Friday, Aug. 10, 1962

Prices: Soft

In its new mail-order catalogue, out last week, Chicago's Montgomery Ward & Co. cut prices on 2,000 items. Women's nylon stockings were down from $3.90 to $2.88 for half a dozen pairs, bedspreads from $14.97 to $8.90. aluminum storm-screen doors from $33.90 to $22.90, portable TV sets from $137.95 to $119.90, food freezers from $219.95 to $188. The dip-down in the Ward catalogue's prices is one of many indications that prices of goods are soft throughout the country.

The U.S. Labor Department's consumer price index shows that there have been recent reductions in the prices of new cars, tires, gasoline, refrigerators and other household appliances. While the cost-of-living index has edged up a bit more than 1% in the past year, most of that push has come from higher prices for services (see chart), such as medical care (up 3%) and public transportation (up 4%). Consumers are still clamoring for an increasing quantity of services, and are apparently still willing to pay handsomely for them. Service prices are high, partly because people are willing to pay for them, partly because services involve quite a lot of high-cost labor.

Wholesale prices have held fairly steady for the past four years, and have actually dropped since January. Manufacturers of some machinery, chemicals, drugs, primary metals, and plumbing fixtures have recently cut their prices as much as 5%. Steelmakers, who tried last April to raise prices, now are quietly offering discounts on line pipe (off 5%), upholstery-spring wire (8%), stainless steel sheets (10%), reinforcing bars (10% to 20%). Not all wholesale cuts trickle down to the consumer, but many do, especially in such hotly competitive sectors as appliances and gasoline. In Detroit the betting is that the new 1963 cars will not carry higher price tags.

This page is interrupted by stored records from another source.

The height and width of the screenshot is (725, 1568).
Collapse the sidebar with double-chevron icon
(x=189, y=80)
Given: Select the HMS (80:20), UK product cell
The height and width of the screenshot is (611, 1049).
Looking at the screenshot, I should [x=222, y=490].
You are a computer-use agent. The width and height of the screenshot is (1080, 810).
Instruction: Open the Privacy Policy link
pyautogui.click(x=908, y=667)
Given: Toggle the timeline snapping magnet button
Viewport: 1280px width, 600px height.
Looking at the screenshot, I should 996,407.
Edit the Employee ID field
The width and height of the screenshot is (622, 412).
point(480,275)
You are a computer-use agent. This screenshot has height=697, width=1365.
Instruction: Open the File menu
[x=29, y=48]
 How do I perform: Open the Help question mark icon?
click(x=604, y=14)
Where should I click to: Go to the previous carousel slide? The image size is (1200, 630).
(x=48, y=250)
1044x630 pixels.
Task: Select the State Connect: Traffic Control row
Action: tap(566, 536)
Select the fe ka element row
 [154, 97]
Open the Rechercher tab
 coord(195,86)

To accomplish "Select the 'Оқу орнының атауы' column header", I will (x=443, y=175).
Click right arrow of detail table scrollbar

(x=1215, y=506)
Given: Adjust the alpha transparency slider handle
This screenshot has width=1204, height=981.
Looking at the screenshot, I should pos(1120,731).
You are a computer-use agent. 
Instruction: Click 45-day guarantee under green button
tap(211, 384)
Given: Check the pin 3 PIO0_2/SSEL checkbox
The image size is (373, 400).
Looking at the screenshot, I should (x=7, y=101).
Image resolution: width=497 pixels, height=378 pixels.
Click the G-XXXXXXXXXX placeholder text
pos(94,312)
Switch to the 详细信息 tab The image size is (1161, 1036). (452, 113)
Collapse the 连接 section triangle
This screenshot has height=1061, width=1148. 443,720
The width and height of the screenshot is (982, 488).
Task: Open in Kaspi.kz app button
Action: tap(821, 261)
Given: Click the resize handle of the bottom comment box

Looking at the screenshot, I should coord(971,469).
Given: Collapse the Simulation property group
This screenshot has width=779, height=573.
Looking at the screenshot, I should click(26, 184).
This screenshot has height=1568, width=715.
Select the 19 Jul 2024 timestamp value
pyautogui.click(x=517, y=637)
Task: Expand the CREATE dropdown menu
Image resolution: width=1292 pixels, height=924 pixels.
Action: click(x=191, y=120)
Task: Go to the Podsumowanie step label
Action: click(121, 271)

The steadiness in wholesale prices largely results from intense competition. U.S. industry vastly expanded its plants to meet the backlog of consumer demand from World War II and the Korean war; but once the demand was satisfied, the need for goods slacked off, and 15% of the nation's productive capacity lies idle. Says one top Commerce Department economist: " We haven't used our capacity fully since the boom in 1957."

Government economists now see little chance of a substantial rise in prices within the next six months. They expect consumer prices to continue to inch up, largely because of increasing costs for services. Wholesale prices are not expected to rise more than one half of 1% -which would put them righ twhere they were in 1960.